Chromatin Immunoprecipitation (ChIP)
WT or CHOP KO hepatocytes were seeded in 100 mm plate and left to adhere (5×106 cells per plate; 3 plates for each sample). The next day, cells were treated with either DMSO or 2.5 μg/mL tunicamycin for 6 hrs to induce CHOP expression. At the end of incubation, cells were washed in 1xPBS, fixed with 1% formaldehyde for 10 min, then quenched with 125 mM glycine and harvested from plates. Following centrifugation, cells were re-suspended in a lysis buffer and sonicated for 12 cycles of 30 sec pulse followed by 30 sec rest in 70% amplitude. Sheared DNA was diluted in a ChIP dilution buffer and pre-cleared with magnetic ProteinG-sepharose beads for 4 hrs at 4°C. 10% of the lysate was removed and saved as “Input”. The rest of the lysate was divided and each part was incubated overnight at 4°C with 2.5 μg of either anti-H3 (ab1791, Abcam), anti-CHOP (2895S, Cell Signaling) or IgG isotype control. Antibody-chromatin complexes were precipitated with magnetic protein G-Sepharose beads, washed with low salt, high salt, lithium chloride and Tris-EDTA buffers. DNA was then eluted from beads, digested with proteinase K and purified. 1.5 μL of clean DNA was used in a qPCR reaction using specific primers for GAPDH or LEPR promoter region. For a positive control, GADD34 primers were used. For each sample, we calculated the ratio between the RQ (expressed as % of input) of ObR promoter qPCR product in αCHOP IP relative to αH3 IP. This ratio was normalized to the ratio of GAPDH qPCR product to control for non-specific binding. Data are expressed as the fold-change of this ratio in tunicamycin-treated compare to vehicle-treated cells. ChIP primers are listed in Supplementary Table 2.
Statistics
Data are presented as mean ± SEM. Unpaired two-tailed Student’s t-test was used to determine variations between groups. Results in multiple groups were compared by ANOVA followed by a Bonferroni test (GraphPadPrism v6 for Windows). Significance was set at P < 0.05.
Author Contributions
AD conducted the experiments and analyzed the data. AG, SA, LH and DW assisted with animal care and in vivo experiments. RH and GS provided reagents and technical assistance. AN conducted the LC-MS/MS analysis. MS provided essential knowledge and reagents for ChIP analysis. BT provided CHOP KO mice and cultured hepatocytes. AD and JT designed and supervised the experiments and wrote the manuscript.
Conflict of Interest
The authors have declared that no conflict of interest exists.

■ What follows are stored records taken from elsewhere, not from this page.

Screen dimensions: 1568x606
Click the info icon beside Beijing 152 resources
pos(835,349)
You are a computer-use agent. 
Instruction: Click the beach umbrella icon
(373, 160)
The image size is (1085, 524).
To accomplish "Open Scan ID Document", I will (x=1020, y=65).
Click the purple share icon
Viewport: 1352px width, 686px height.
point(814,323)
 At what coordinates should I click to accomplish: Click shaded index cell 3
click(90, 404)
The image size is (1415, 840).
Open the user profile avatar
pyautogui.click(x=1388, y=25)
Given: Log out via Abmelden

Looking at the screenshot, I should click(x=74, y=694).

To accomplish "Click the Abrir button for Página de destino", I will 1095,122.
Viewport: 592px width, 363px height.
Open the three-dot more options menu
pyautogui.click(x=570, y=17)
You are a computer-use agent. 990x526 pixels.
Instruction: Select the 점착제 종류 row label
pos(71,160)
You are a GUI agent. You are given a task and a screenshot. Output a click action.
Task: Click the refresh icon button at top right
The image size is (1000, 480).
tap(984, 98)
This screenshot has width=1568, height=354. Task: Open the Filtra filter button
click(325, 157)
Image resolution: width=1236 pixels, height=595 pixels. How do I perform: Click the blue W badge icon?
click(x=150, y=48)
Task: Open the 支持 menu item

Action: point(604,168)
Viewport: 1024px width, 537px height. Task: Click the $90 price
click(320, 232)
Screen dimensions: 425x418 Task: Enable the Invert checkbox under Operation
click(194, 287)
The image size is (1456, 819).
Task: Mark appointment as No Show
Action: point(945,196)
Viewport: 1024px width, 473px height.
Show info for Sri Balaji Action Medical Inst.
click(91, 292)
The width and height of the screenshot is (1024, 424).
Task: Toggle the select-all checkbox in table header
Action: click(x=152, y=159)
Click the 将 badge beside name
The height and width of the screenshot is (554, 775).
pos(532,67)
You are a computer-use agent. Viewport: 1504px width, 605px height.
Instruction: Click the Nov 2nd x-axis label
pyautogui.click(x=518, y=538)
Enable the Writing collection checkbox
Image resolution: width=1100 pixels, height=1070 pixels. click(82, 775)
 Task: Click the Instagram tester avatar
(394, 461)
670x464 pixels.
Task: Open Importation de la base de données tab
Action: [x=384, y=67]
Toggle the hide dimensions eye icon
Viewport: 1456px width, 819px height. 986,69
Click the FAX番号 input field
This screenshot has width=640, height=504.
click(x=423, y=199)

Inventory of Supplemental Material
The following Supplemental Figures and Tables provide additional information supporting the role of hepatic CB1R in regulating sOb-R levels via CHOP:
Acknowledgments
This study was supported by grants from the Israeli Science Foundation (ISF; 617/14 and 158/18) and The Obesity Society’s Early Career Research Award to J.T.